「花畑」
1つ、種をまく。
2日後、また1つ、種をまく。
私はロボット。主人の遺言―――最期のプログラムで、種を植えている。
主人はこのコロニーの人口管理をしていた。様々な要因で疲れ切った主人は、人が亡くなるたびにこの畑に種を植えるよう、私に言い遺して命を終えた。
時が経ち、もはやあらゆるシステムが機能しなくなったこのコロニーで、私は毎日の数字を確認し、それに従って種をまく。
今、この区画の畑の半分ほどが種で埋まり、そのさらに半分ほどが花を咲かせ、さらに半分ほどが枯れている。
無作為に増えては減る人口。死を刻み続ける種。
私が役目を終える時が来るのかどうかは、わからない。
(所要時間:9分)
9/16「空が泣く」
血とともに体温が体から流れ去っていく。頭が冷たくなってきた。小竜の首を撫でながら、苦しい息を絞り出す。
「ごめん、ね。私は、もう…」
キュウン、と小竜が鳴く。
「でも、どうか…。人間を、恨まないで」
私たちを追う複数の声が飛交っている。
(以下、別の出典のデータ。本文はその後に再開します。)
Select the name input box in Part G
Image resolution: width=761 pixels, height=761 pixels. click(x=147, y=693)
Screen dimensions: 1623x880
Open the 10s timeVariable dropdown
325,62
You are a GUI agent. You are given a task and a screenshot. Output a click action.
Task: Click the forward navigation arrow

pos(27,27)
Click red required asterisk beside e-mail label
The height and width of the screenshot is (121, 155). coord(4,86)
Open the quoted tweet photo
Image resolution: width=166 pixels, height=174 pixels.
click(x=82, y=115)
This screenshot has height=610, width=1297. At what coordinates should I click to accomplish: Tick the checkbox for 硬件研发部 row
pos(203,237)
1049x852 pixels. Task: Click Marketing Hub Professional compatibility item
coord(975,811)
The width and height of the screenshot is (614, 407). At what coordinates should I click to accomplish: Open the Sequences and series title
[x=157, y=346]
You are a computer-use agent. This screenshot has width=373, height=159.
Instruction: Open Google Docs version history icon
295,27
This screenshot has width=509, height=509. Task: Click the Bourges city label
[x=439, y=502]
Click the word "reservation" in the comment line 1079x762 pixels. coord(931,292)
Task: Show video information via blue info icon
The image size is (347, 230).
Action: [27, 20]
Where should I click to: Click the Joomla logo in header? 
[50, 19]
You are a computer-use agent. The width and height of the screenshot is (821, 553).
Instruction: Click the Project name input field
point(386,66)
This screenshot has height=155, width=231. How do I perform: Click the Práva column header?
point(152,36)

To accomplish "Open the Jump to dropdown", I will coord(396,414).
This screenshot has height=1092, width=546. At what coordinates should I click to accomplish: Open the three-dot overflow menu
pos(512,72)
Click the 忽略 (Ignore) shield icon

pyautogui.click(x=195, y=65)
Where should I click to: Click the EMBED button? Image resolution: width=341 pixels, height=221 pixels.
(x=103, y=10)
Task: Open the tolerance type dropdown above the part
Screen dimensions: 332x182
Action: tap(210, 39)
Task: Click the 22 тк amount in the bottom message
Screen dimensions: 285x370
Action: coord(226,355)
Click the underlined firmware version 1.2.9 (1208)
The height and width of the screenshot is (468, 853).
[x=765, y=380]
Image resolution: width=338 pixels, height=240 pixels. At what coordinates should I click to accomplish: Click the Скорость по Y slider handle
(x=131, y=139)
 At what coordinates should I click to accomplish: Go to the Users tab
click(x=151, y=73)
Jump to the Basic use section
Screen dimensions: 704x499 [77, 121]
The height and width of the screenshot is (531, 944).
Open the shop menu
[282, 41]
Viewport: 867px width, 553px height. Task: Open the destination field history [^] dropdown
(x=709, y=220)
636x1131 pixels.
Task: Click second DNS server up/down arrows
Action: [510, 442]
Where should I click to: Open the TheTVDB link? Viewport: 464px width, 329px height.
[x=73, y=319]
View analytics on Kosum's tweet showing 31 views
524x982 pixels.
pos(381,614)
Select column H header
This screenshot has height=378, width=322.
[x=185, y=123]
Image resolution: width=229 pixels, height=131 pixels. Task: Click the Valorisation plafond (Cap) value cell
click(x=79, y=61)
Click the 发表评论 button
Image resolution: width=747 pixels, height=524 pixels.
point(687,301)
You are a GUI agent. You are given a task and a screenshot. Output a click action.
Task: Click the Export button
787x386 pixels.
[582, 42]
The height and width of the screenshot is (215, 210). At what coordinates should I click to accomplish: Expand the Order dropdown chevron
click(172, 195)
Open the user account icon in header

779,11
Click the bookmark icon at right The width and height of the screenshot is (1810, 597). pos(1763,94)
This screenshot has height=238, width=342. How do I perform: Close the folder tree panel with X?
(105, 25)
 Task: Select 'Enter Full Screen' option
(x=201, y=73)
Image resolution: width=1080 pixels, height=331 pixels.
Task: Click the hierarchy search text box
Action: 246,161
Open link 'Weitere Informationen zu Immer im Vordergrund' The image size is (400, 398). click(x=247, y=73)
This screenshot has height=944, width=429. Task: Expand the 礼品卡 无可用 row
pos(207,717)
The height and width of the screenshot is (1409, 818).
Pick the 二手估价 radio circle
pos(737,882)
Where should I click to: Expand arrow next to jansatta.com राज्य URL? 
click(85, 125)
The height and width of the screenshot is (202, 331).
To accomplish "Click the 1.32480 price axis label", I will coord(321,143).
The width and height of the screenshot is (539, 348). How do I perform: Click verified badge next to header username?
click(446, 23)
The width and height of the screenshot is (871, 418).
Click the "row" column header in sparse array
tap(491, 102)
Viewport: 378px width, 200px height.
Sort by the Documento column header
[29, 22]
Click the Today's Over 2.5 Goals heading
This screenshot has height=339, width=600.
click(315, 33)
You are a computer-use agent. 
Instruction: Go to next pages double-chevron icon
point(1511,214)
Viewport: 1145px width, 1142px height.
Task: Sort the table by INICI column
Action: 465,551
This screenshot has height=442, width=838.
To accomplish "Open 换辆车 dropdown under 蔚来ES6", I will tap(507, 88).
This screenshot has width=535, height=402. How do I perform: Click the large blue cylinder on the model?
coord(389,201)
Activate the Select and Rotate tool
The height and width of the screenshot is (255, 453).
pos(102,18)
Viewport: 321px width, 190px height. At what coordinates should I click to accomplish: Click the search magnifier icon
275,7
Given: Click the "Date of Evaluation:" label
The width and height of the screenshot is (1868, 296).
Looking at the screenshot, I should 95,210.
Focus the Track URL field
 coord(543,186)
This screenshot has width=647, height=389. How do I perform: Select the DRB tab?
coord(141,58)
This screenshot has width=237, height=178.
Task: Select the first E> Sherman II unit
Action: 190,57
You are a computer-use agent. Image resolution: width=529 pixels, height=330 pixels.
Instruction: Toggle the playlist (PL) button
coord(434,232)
岩陰から見える空はどんよりと曇り、自分が最期に見るにふさわしい空に思えた。
「…元気で、ね」
目を閉じる。手が落ちる。最期に感じたものは、頬にぽたりと落ちた雫だった。
(所要時間:7分)
9/15「君からのLINE」
ピコン、とスマートフォンが鳴った。久しぶりに娘からだ。何の用だろう。開いてみる。
『ののとのらほはや』
謎の呪文が送信されていた。暗号だろうかと首をひねる。しばらくして、その謎は解けた。
『ごめん、ツクルが勝手にスマホいじっちゃって』
「ツクルが送ったのか」
『そう。ごめんね、びっくりしたでしょ。もうスマホで動画とか普通に観るんだよ』
3歳になる孫からの、初めてのLINE。無理に噛み殺そうとしても笑みが漏れ、妻に気づかれた。さあ、どう自慢してやろうか。
(所要時間:6分)
9/14 「命が燃え尽きるまで」
窯の中に爆ぜる炎。ハンマーが金属を打つ音。
名のある戦士のために、一品物の、一級品の武器を作る。それがアタシの仕事だ。
作業場に満ちた熱気に、汗がだらだらと流れ落ちる。ひと打ちごとに、アタシの魂が鉄の塊に伝わっていく。
アイツらが命をかけて敵と戦うように、アタシにはアタシの戦いがある。
最高の武器を作り続ける。命が燃え尽きるまで。
(所要時間:6分)
9/13「夜明け前」
闇が終わりを告げ、薄青が支配する特別な時間。
お母様の言いつけどおり、私は帰る。静まり返った森を抜けて、町から少し離れた館へ。
ここは誰も来ない。町の住人には恐れられている。時折、命知らずの冒険者がやって来るだけ。
カーテンを閉めて地下に降り、彼らのための罠のスイッチを入れて、私はお母様の棺を開け、隣に横たわる。
「お帰りなさい。また入って来るの、甘えっ子ね」
そう言いながらお母様は私を抱き寄せる。
「今日は4歳の子どもを吸ったの」
「そう。美味しかった?」
「とっても!」
もうじき夜が明ける。どんなに甘い血の味がしたかをお母様に報告して、私は次の夜まで眠りに就く。